**What this exercise asks:**
- A) List every first name that the text on faith and prayer below gives to a character from the Christmas film it discusses.
- B) Continue the text on faith and prayer below from the point where it stops.

**Text shown:**

That is, there is a battle that takes place within us about what we are willing
to believe, what we are willing to accept as being true, and the ability to
believe in something beyond that, in something that it’s hard to believe in, or
to even request. But, at least the man is willing to ask for a big dream. He
doesn’t just ask that his boy no longer fall into fires, but that he receive
healing. That’s a pretty big request. God doesn’t call us to make small
requests, because if it doesn’t require God to help bring it about, or if it’s
something we can do solely by ourselves, then there is no reason to even ask
God to help. That’s often one of the problems we have with prayer is that our
prayers are too small, and sometimes we need just something small, but more
often what we need from God is something big, and yet we don’t have the faith
enough, or we don’t think we do, to truly make the big ask. We believe Lord,
help our unbelief.
Suzie
has the same problem. When Kris originally asks what she wants for Christmas,
first she makes him aware that she doesn’t believe in Santa Claus and that her
mother will get her anything she wants as long as its practical and affordable.
But when pressed, she reveals that she does in fact have a deep desire for
something, and that’s for a new house, of which she provides a picture of to
Kris, but then expresses that she knows she won’t get it and the fact that
other children don’t get what they ask from Santa just proves that he doesn’t
exist. To this, Kris says, “just because every child doesn’t get what they wish
doesn’t mean there isn’t a Santa Claus. Some children wish for things they
can’t use like a real locomotive or a B-29.” We might also say that they might
wish for things that are destructive to themselves or to others. The same is
true in prayer. Prayers are often unanswered because we’ve already dictated
what the answer to the prayer is in advance, and in that, as one commentator on
this passage said, “we become like children at Christmas who have a definite
idea of what we are going to get, what we have asked for, and we cannot
appreciate the other presents until our desired item makes its appearance.”
That is, we overlook everything else, all the other gifts in our lives, because
we are so focused on just one thing. That is certainly what Doris has been
doing in trying to be rational and realistic. After Kris is put into an insane
asylum and is going to be committed there because he believes he’s Santa Claus,
Fred takes up his case and sets out not to prove that Kris isn’t insane, but
that instead to prove that he is Santa, which doesn’t make some others very
happy…
There
is a common line found in many Christmas films that says, seeing isn’t
believing, believing is seeing. Or as Paul said in his letter to the Romans, “Hope
that is seen is not hope. For who hopes for what is seen?” or even better, as
the writer of the letter to the Hebrews says, “Faith is the assurance of things
hoped for, the conviction of things not seen.” Has anyone here ever seen love?
I don’t mean what love looks like, or how it’s lived out, but the idea of love?
Can scientists find love? Well they can measure blood flow, and the flushing of
the face, and the excretion of certain hormones, and things that happen in the
body, the bio-chemical process of the thing we call love, but is that love? Of
course not, and so while we can talk about feelings about love, love is really
demonstrated in the actions that people show towards those they say they love.

**Recorded data:**
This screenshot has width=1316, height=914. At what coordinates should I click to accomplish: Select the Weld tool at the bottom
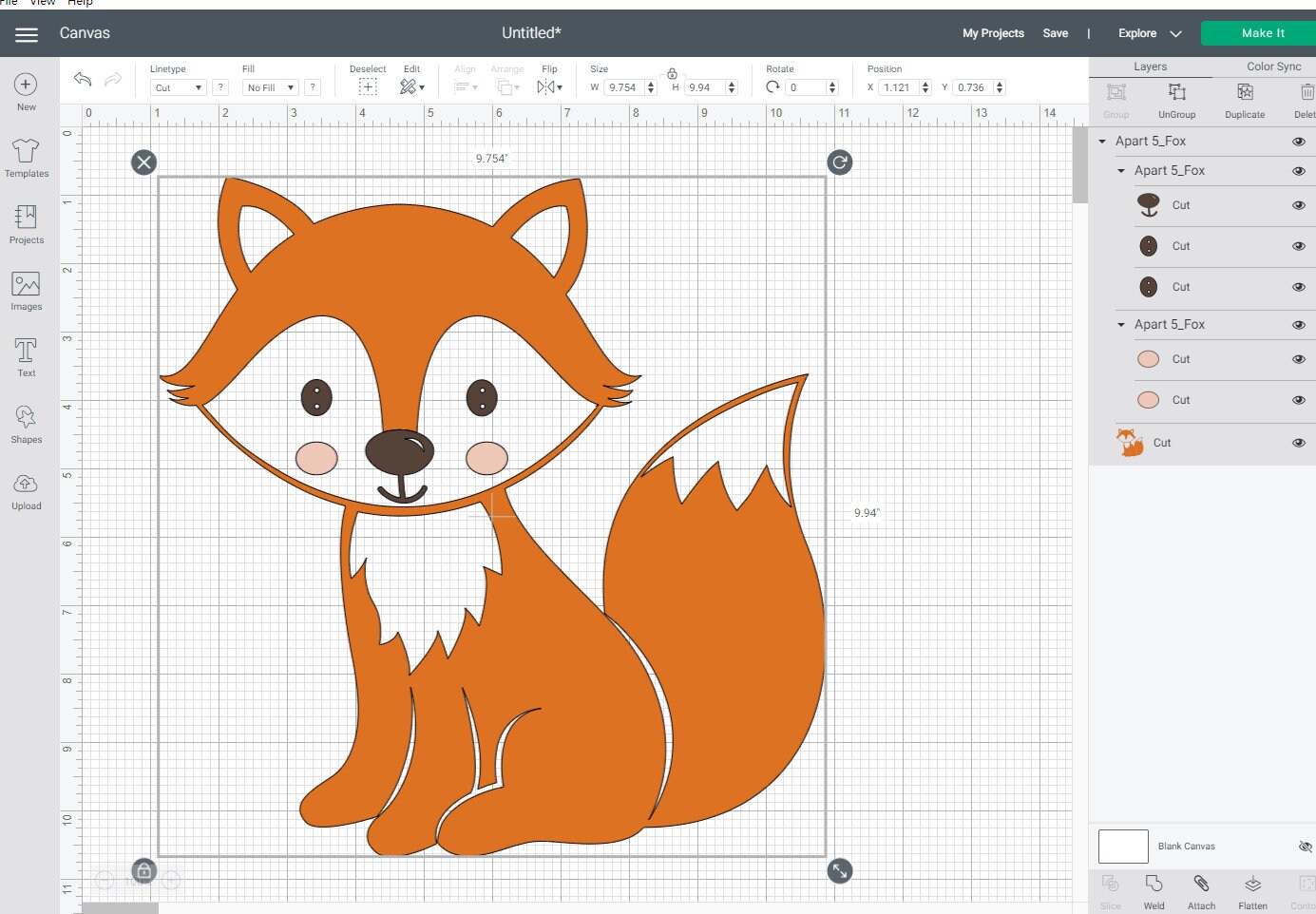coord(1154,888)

---

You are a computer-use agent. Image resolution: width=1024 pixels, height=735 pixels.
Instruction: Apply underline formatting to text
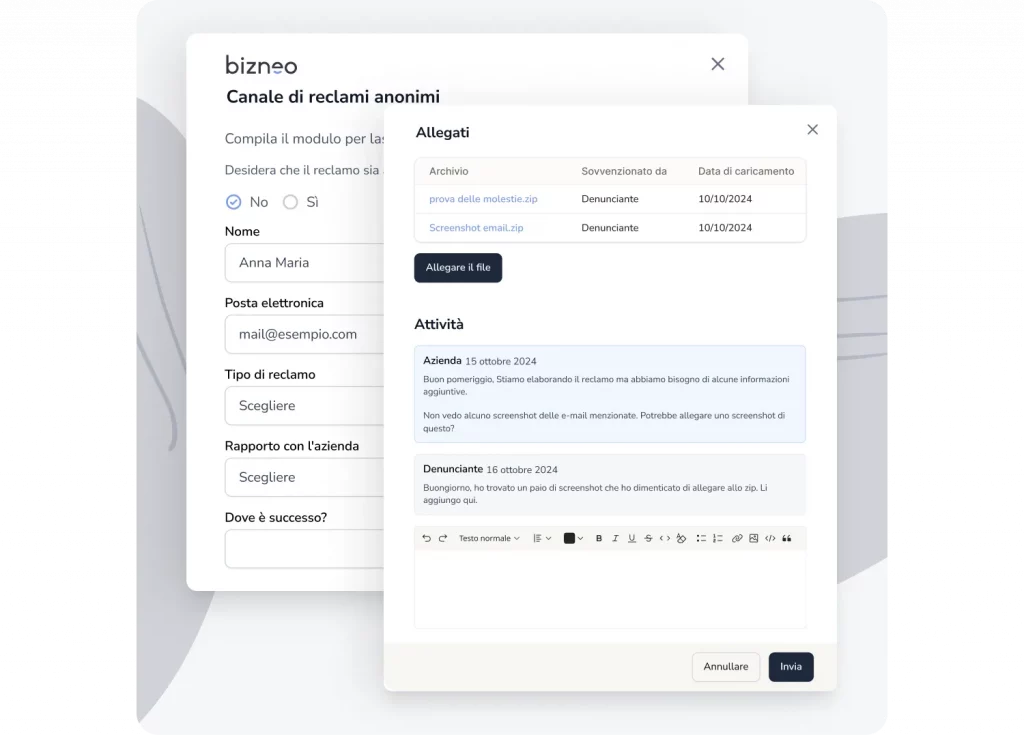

==

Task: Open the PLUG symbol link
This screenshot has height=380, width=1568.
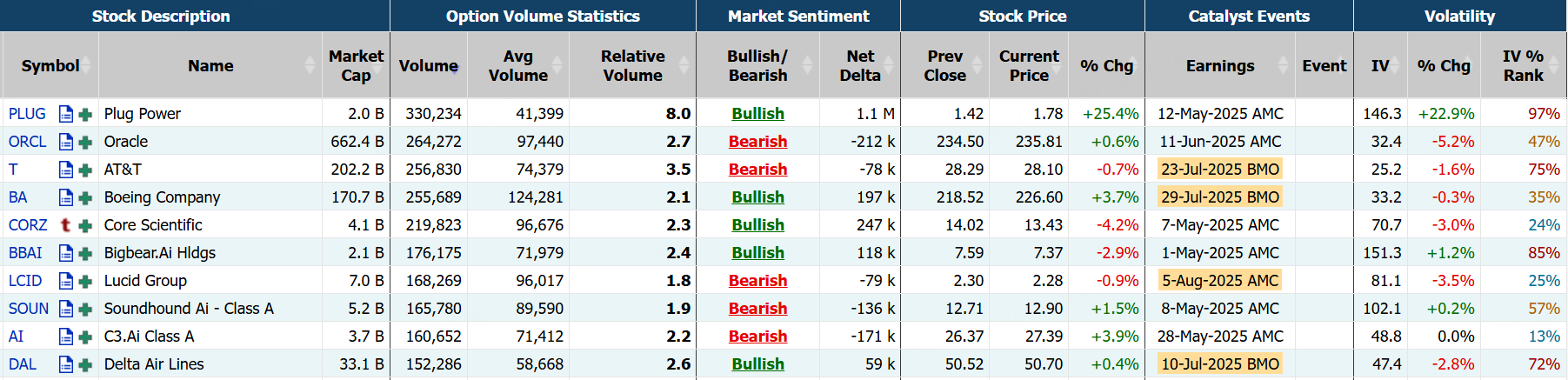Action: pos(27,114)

**Outputs by task:**
- A) Suzie, Kris, Doris, Fred

- B)
The same is true with kindness, or joy or all those other intangibles, the way
that we live and act in the world. And that’s what finally begins to convince
Suzie that perhaps Kris is in fact Santa Claus…
In 1897, a young
girl wrote to the New York Sun asking
if there was really a Santa Claus, because her friends were telling her there
wasn’t. The paper’s response has become the most reprinted newspaper editorial
in history, and it says, in part, “VIRGINIA, your
little friends are wrong. They have been affected by the skepticism of a
skeptical age. They do not believe except what they see. They think that
nothing can be which is not comprehensible by their little minds. All minds,
Virginia,… are little. In this great universe of ours [we are] a mere insect,
an ant, in his intellect, as compared with the boundless world about him, as
measured by the intelligence capable of grasping the whole of truth and
knowledge. Yes, VIRGINIA, there is a Santa Claus. He exists as certainly as
love and generosity and devotion exist, and you know that they abound and give
to your life its highest beauty and joy. Alas! how dreary would be the world if
there were no Santa Claus. It would be as dreary as if there were no VIRGINIAS.
There would be no childlike faith … no poetry, no romance … The eternal light
with which childhood fills the world would be extinguished….The most real
things in the world are those that neither children nor men can see.” What
Doris and Suzie find is that Santa, Kris, is a symbol of all that is good and
kind and selfless in the world.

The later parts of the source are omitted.